# Kernel Konfiguration - was aktivieren?



## exitboy (14. August 2008)

Hallo,

ich habe nun schon oefter einen Kernel gebaut, auch schon einige Probleme damit geloest. Nun moechte ich mich mal an was Groesseres machen und einen Kernel erstellen, der genau auf meinen Rechner zugeschnitten ist, aber auch wirklich nicht mehr beinhaltet.

Ich hab mir mal ne Live CD geschnappt um im /proc Verzeichnis meine Geraete zu ermitteln. Soweit so gut ... leider hab ich jetzt etwas Probleme diese Listen in die Kernel Konfiguration umzusetzen.
*
Wie koennt Ihr mir helfen?*

1. Gibt es irgendwelche Listen (essentials), wo ich nachlesen kann, was zwingend an built-ins im Kernel enthalten sein muss?

2. Woher nehme ich tieferes Detailwissen zum Innenleben meines PCs? Ich muss zugeben, dass ich nicht wirklich der Hardwareexperte bin. (North/Southbridge und Co sagen mir schon was, aber was jetzt z.B. MTRR/NUMA,MCE Features angehen ... da bin ich ueberfragt.) Koennte auch alles Nachgooglen, natuerlich, nur es geht doch bestimmt auch einfacher, oder?

3. Brauche ich das Wissen ueberhaupt zwingend?

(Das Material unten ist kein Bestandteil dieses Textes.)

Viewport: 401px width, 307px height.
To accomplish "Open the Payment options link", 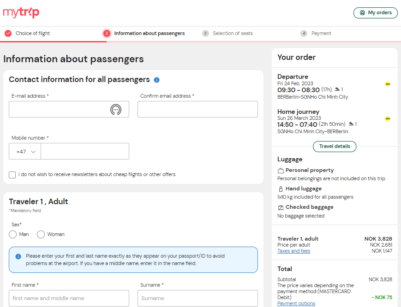I will coord(296,303).
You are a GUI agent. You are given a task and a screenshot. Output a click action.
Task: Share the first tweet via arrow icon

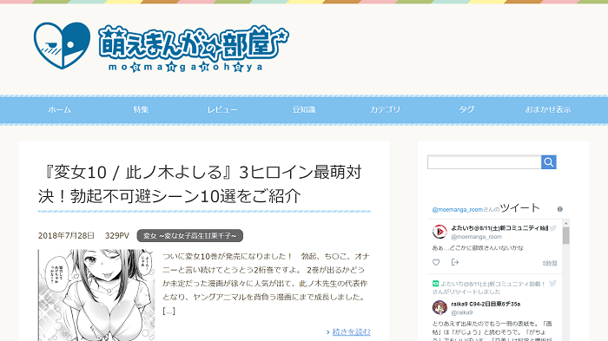(x=455, y=262)
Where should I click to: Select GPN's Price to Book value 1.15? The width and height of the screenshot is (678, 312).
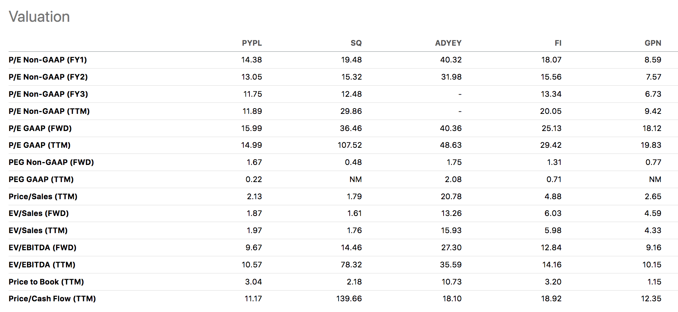point(654,282)
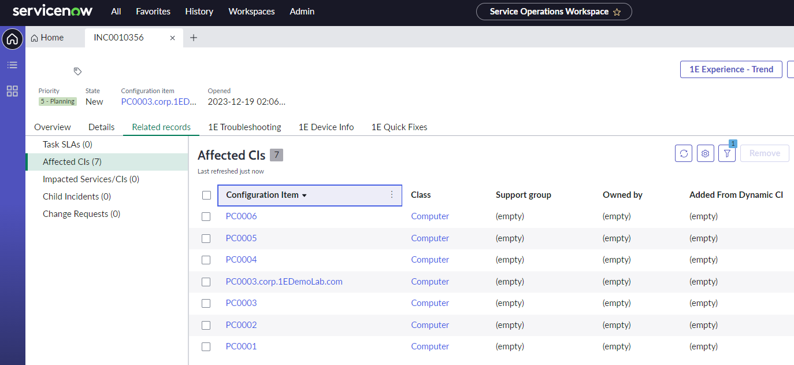Open the PC0003.corp.1EDemoLab.com link in table
This screenshot has height=365, width=794.
[x=284, y=282]

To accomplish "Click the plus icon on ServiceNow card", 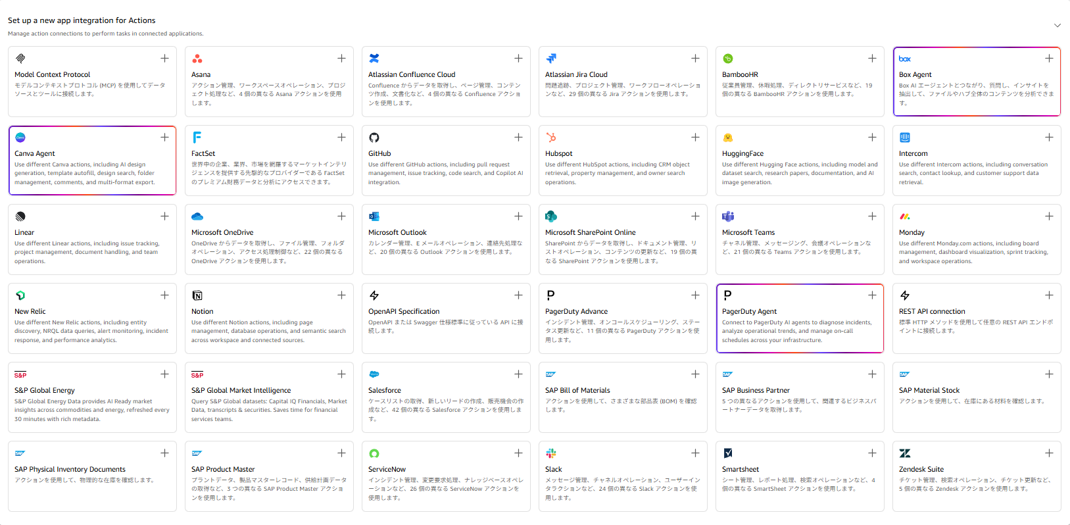I will point(518,453).
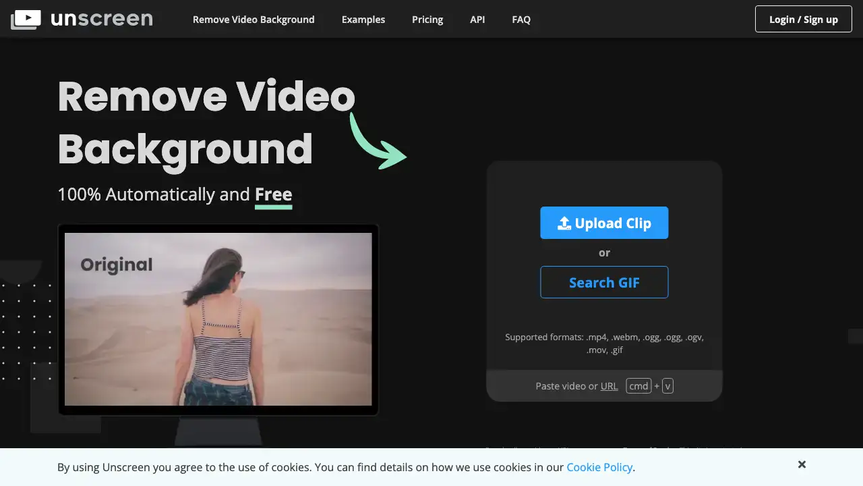Click the Supported formats text
The width and height of the screenshot is (863, 486).
[x=604, y=343]
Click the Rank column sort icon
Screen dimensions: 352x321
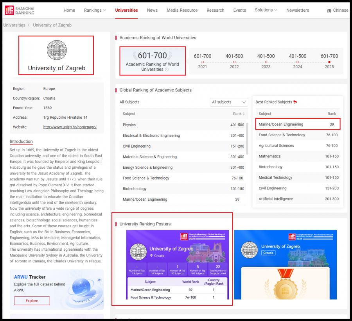(244, 114)
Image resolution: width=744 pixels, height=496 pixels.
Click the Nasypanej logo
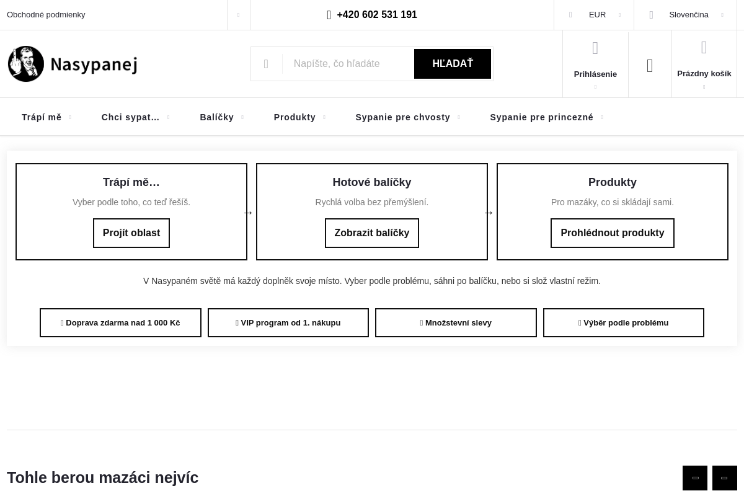tap(73, 64)
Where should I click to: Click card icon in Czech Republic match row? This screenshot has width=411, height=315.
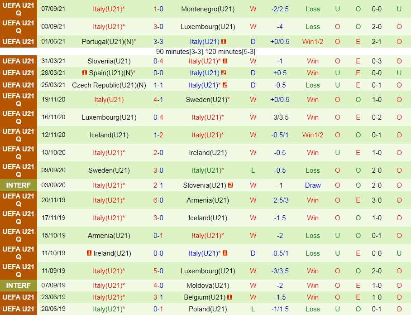click(x=225, y=85)
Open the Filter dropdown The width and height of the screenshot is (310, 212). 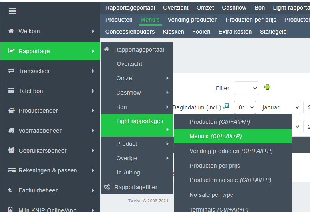(246, 88)
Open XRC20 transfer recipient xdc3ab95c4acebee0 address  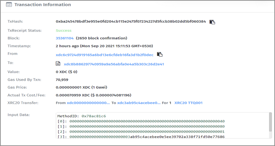click(x=138, y=103)
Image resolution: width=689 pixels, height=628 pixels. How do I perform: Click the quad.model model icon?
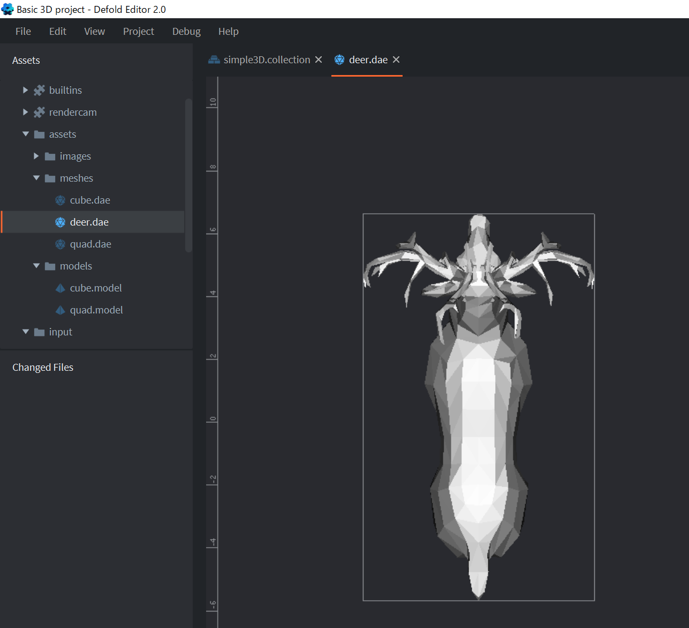(60, 310)
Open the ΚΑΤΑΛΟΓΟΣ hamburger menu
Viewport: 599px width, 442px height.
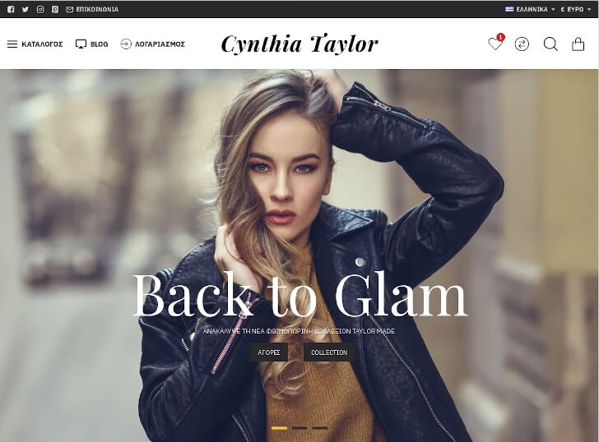[x=35, y=44]
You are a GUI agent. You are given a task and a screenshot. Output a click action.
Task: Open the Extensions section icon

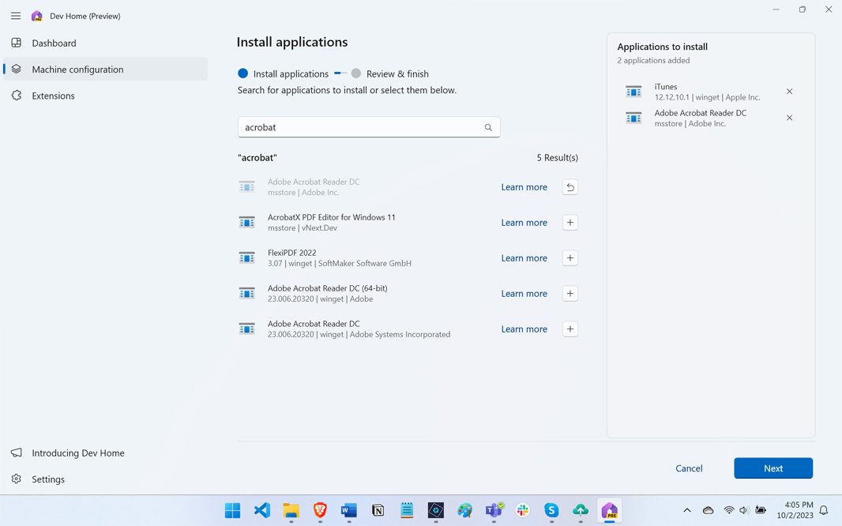tap(17, 96)
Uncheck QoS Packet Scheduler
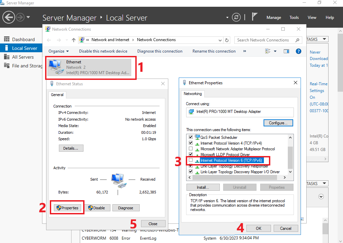This screenshot has height=243, width=343. [x=191, y=138]
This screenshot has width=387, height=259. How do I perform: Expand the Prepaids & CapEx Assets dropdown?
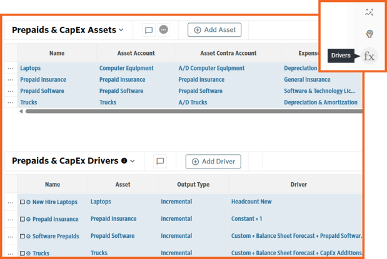(121, 30)
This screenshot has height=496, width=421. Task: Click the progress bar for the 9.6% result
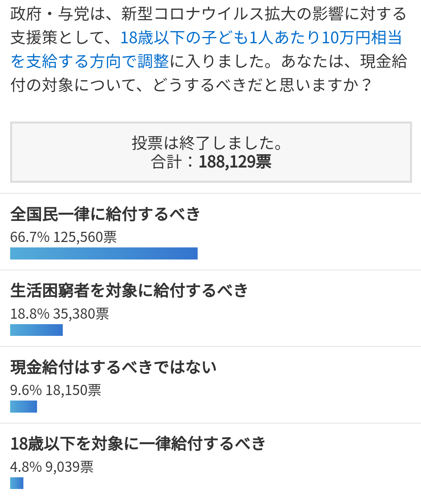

Oder gibt es Scripte die mir zusammentragen, was ich fuer Hardware im Rechner habe (hier HP Laptop DV6000) und welche Module ich selektieren soll? 

4. Wie geht Ihr bei einem Kernelbau mit den Modulen/Inbuilds vor?

5. Mein letzter Kernelbau hat 2h gedauert. Ist das normal? War aber auch fast alles inkludiert.

Besten Dank fuer Eure Hilfe


----------



## Navy (14. August 2008)

exitboy hat gesagt.:


> 1. Gibt es irgendwelche Listen (essentials), wo ich nachlesen kann, was zwingend an built-ins im Kernel enthalten sein muss?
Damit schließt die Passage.